Durant l’Halloween, un homme en costume médiéval a utilisé un sabre japonais pour tuer deux personnes et blesser plusieurs autres.
«Notamment, nos instances médicales doivent être mieux équipées», revendique déjà le maire Demers qui a souvent eu affaire à des cas de santé mentale durant sa carrière de policier en sol lavallois. «Bien des situations relevaient plus de la santé mentale que de la criminalité», précise-t-il.
«La santé mentale, c’est une grande responsabilité de société. Faudra toujours se remettre en question là-dessus.»
– Marc Demers, maire de Laval
Expérience de terrain
S’il reconnaît qu’il y a eu une évolution, «heureusement, nous ne sommes plus au Far-West quand on utilisait la force envers des gens qu’on jugeait selon les apparences», le maire Demers prévient que «ça nous guette tous sans exception.»
L’ancien lieutenant-détective se remémore un citoyen de Chomedey reconnu comme une grande sommité mondiale de la médecine.
Soudainement, l’homme a montré des signaux inquiétants, tenant des propos scientifiques incohérents lors d’événements publics, touchant les femmes à des endroits inappropriés. Il a été le fruit de nombreuses interventions policières. « On le remettait toujours chez lui, sans autre suivi ni surveillance.»
Une nuit, Marc Demers patrouille et reçoit un appel pour vol d’essence à une station située à l’angle des boulevards Lévesque et Curé-Labelle. L’ancien médecin s’y tient debout, une pompe à essence dans la bouche. M. Demers le poursuit à pieds, slalomant entre les voitures du boulevard animé.
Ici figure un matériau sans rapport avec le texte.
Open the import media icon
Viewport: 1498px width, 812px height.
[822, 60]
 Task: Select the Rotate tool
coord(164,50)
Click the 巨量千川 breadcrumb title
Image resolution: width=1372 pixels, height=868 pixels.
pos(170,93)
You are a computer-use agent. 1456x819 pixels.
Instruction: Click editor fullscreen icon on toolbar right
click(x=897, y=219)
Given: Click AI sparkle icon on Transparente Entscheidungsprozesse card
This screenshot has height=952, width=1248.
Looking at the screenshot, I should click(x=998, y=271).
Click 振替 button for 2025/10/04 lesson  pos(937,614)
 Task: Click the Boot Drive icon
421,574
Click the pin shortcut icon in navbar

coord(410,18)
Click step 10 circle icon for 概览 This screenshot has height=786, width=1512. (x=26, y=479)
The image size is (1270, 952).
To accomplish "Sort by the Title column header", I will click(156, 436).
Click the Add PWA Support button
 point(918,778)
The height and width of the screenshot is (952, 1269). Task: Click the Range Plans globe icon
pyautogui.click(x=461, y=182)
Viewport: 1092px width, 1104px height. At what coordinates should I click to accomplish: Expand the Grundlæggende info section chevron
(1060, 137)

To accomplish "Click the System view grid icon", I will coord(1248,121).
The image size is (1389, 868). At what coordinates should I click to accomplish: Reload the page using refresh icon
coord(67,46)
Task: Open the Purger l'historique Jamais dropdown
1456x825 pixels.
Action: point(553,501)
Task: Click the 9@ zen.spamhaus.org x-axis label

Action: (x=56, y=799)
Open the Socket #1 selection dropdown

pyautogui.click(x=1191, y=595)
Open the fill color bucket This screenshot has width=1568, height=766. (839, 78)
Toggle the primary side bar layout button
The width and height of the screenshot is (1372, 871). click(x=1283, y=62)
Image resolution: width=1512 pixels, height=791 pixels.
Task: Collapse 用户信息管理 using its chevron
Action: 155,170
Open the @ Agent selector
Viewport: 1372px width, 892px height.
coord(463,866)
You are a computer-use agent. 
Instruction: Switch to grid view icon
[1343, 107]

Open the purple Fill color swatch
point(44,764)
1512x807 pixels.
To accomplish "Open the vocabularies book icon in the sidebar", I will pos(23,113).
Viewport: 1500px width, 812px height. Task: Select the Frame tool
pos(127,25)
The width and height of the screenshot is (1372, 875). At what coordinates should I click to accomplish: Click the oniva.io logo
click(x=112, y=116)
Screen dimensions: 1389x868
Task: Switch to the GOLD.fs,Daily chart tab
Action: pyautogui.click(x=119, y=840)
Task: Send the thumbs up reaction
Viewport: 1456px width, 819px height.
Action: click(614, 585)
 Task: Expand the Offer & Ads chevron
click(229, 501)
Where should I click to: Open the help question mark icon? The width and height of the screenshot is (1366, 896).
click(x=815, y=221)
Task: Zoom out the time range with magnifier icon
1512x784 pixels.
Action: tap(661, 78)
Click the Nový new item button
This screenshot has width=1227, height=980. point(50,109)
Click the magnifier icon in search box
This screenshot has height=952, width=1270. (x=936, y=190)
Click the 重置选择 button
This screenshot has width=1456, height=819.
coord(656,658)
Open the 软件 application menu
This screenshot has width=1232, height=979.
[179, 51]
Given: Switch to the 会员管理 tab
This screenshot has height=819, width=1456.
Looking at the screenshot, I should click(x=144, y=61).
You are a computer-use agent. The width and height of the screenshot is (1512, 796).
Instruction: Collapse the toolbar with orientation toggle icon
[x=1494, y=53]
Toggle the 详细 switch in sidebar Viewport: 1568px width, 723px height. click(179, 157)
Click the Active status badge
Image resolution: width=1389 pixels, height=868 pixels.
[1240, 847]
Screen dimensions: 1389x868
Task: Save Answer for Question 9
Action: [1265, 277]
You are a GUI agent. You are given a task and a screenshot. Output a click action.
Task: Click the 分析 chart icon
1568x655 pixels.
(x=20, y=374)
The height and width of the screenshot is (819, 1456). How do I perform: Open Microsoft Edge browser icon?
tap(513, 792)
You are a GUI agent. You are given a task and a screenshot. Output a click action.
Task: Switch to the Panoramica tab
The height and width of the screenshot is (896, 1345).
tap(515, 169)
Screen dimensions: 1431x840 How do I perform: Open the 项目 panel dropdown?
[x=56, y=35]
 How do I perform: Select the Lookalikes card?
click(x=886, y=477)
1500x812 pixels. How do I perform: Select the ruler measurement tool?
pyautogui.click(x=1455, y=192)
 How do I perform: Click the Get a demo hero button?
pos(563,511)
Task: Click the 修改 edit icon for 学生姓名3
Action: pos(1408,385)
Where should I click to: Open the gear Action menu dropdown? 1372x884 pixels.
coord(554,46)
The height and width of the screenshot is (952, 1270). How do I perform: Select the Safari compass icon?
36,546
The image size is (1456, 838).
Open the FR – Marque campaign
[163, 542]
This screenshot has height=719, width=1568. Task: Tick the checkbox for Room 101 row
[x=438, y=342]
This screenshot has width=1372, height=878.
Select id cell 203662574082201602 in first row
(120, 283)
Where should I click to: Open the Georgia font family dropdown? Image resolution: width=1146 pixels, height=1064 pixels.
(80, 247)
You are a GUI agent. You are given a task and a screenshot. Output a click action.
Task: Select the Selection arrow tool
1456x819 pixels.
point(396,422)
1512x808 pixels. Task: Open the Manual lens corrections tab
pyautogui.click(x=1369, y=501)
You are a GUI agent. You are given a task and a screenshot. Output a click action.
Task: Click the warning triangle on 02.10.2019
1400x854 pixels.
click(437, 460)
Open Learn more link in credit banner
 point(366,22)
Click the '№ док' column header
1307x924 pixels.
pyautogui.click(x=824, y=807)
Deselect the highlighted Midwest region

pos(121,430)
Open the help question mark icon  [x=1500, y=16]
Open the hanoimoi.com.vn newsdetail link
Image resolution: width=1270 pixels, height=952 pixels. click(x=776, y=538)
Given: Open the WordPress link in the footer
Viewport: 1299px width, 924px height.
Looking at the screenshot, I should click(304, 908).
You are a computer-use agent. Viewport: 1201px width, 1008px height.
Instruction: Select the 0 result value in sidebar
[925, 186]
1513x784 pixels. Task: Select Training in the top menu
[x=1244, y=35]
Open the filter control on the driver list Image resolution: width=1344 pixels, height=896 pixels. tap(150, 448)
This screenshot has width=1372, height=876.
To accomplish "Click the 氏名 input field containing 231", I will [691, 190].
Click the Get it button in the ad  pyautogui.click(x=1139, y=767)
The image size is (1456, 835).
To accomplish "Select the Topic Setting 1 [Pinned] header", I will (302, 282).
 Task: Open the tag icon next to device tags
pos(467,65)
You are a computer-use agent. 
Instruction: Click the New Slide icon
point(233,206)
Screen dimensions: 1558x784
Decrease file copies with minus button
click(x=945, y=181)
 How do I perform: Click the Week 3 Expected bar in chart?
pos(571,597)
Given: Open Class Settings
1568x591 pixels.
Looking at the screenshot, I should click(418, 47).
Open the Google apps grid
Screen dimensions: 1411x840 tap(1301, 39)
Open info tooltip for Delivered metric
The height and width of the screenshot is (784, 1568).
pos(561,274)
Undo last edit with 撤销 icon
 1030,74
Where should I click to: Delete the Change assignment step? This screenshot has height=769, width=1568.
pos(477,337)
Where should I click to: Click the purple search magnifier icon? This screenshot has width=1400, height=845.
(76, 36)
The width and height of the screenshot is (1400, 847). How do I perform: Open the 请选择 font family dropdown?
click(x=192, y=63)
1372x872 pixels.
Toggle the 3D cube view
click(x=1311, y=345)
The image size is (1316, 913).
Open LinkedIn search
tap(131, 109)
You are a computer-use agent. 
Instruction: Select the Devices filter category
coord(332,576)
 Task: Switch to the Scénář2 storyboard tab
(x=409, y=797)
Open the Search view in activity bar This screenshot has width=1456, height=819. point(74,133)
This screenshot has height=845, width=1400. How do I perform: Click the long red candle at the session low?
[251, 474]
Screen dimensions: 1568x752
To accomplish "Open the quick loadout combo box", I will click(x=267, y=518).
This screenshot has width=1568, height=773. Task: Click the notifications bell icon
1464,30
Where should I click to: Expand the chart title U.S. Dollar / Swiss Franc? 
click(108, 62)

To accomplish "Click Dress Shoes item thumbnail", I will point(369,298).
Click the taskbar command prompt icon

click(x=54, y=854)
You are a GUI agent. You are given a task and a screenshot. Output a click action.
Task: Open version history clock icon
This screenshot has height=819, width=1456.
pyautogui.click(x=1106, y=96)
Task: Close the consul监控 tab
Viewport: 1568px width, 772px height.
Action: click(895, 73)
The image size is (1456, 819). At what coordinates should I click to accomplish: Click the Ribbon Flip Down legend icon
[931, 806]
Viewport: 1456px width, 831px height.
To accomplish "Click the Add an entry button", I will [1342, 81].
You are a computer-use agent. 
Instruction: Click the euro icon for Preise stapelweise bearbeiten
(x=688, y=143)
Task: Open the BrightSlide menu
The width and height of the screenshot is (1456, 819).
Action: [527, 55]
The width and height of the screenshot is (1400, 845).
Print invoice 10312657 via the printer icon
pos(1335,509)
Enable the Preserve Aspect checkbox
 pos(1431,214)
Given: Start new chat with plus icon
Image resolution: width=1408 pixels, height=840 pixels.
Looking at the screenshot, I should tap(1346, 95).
«Je ne savais pas trop comment réagir, n’ayant pas les connaissances médicales appropriées, se souvient-il. Je l’ai amené à l’Hôpital du Sacré-Cœur. Puis j’ai décidé de l’accuser. Je l’ai amené en cour municipale pour vol d’essence. Le juge m’a regardé: « Êtes-vous certain? » Or d’obtenir une ordonnance pour qu’il soit évalué, pris en charge, était le dernier moyen afin de lui venir en aide pour sa sécurité et celle des autres.»
Pandémie et services
N’empêche, ces jours-ci, Marc Demers sait surtout que la pandémie actuelle exacerbe, sinon amplifie la détresse psychologique de personnes déjà très vulnérables.
«À Laval, nous avons une section d’urgence sociale, des travailleurs sociaux qui interviennent avec la police quand on évalue que la violence résulte de la santé mentale, souligne le maire. Ces intervenants accompagnent la personne qui a besoin d’aide à l’hôpital. Ce peut être des situations de violence conjugale, sinistre, psychose, d’itinérance ou insalubrité.»
L’idée est de rediriger rapidement ces gens dans le réseau de la santé. L’urgence sociale procède à 2400 interventions en moyenne chaque année.
L’autre grand vecteur demeure l’appui aux organismes communautaires en soutien psycho-social et sécurité alimentaire.
Une somme supplémentaire de 400 000 $ a été débloquée et confiée à Centraide.
«Cette organisation sait déjà mieux évaluer la qualité des missions sur le terrain et répartir l’argent parmi les organismes reconnus par la Ville.»
Après avoir fait mention des différents programmes d’aide aux employés des divers services municipaux, dont les policiers qui sont sous pression depuis le début de la crise sanitaire, le maire Demers confie finalement que la direction générale évalue actuellement une enveloppe de 1,5 M$ à distribuer aux organismes desservant les principalement les citoyens les plus vulnérables du territoire.
«La santé mentale, c’est un défi constant, ajoute-t-il. Il faut en rester conscient et trouver une façon de gérer ça.»